Would you retype exactly the lines below, starting with the one that has "Save configuration with the Guardar button" and going on through the one that has "Given: Open the Bookmarks panel", with no pictures and nothing else?

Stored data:
━━━━━━━━

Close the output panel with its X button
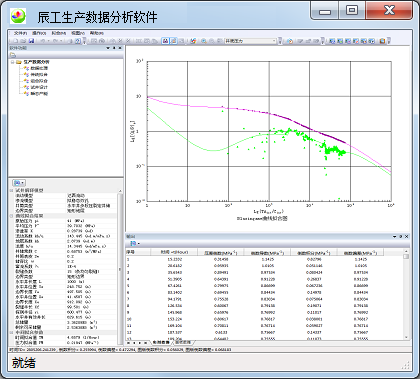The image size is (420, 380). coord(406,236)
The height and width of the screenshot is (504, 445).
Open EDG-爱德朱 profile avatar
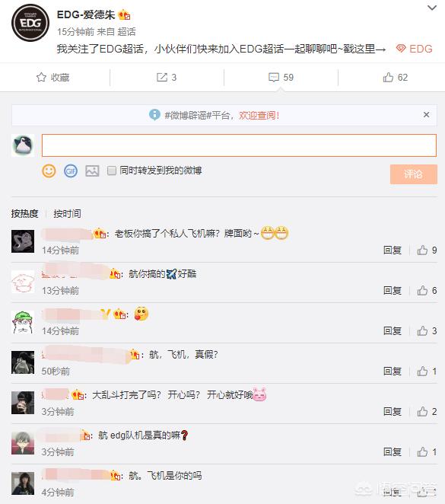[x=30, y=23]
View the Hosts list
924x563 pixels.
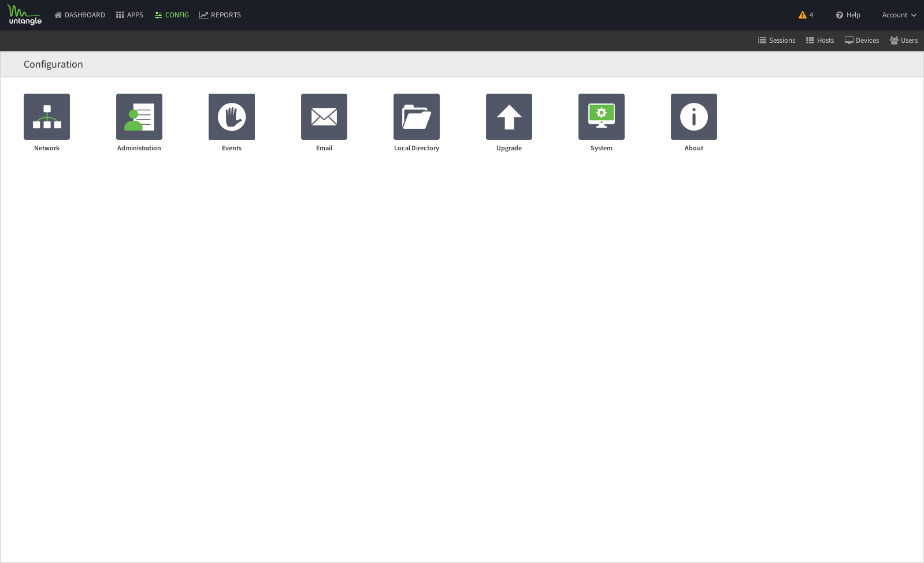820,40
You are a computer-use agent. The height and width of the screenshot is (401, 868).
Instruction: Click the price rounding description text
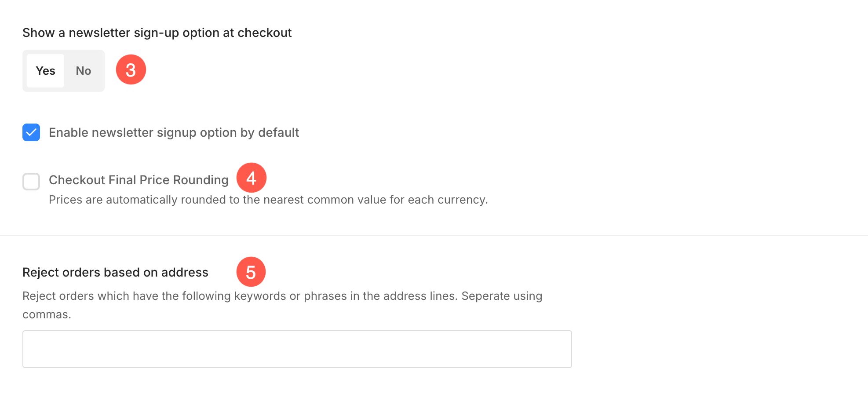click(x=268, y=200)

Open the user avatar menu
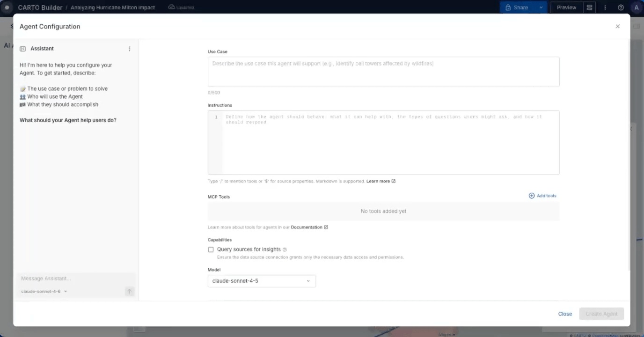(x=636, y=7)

━━━━━━━━

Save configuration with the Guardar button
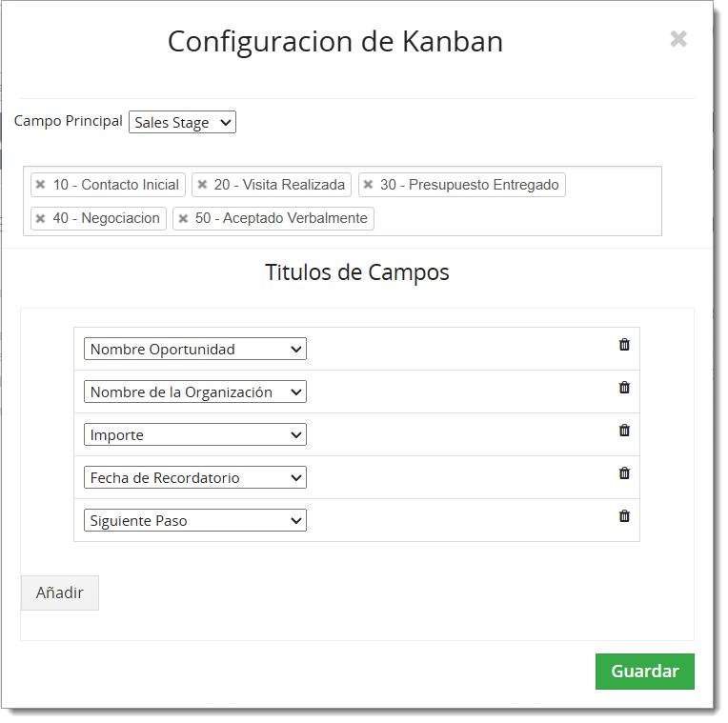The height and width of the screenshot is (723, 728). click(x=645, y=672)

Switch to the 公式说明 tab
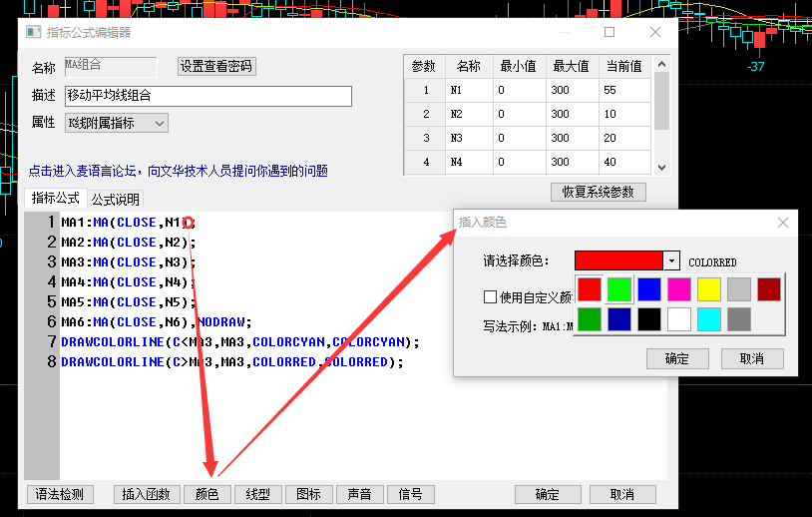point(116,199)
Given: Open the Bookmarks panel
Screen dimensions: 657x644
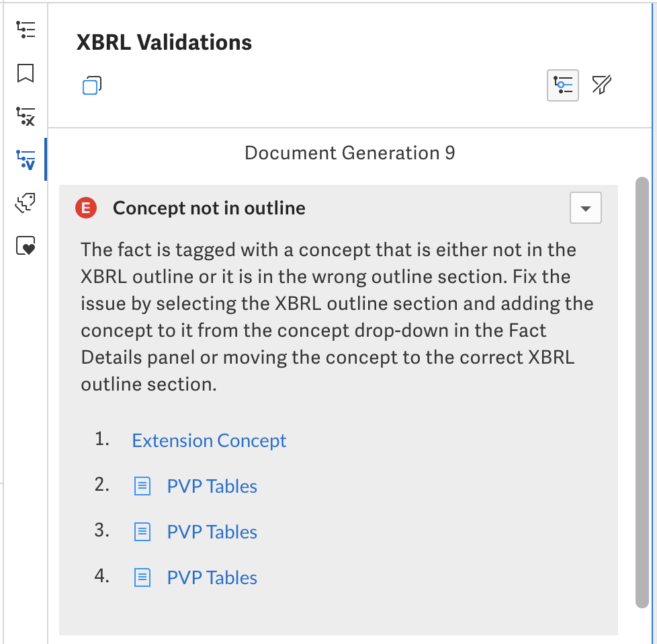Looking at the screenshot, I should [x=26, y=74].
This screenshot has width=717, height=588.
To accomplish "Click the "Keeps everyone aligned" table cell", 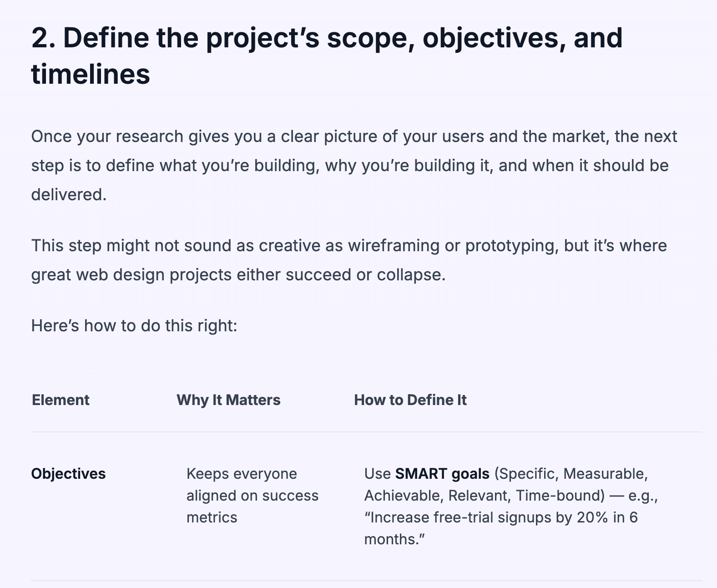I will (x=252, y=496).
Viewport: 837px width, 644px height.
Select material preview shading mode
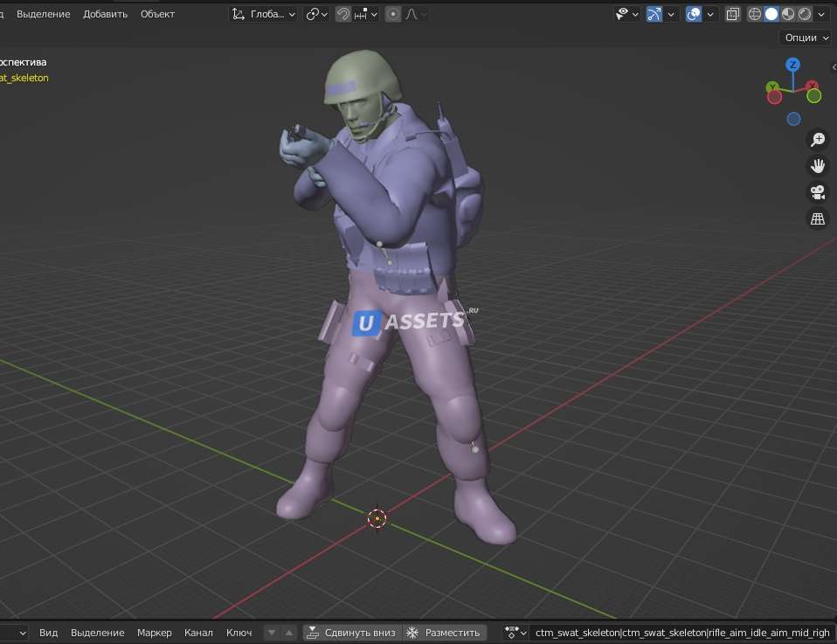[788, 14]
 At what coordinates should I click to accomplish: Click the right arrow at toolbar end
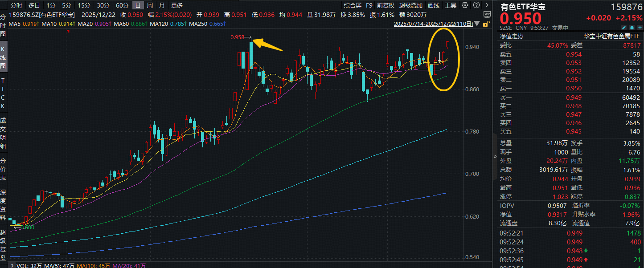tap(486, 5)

━━━━━━━━

§ REPLY TO THE TASK:
Save configuration with the Guardar button
The height and width of the screenshot is (723, 728). click(x=645, y=672)

Switch to the 公式说明 tab
point(116,199)
Given: Open the Bookmarks panel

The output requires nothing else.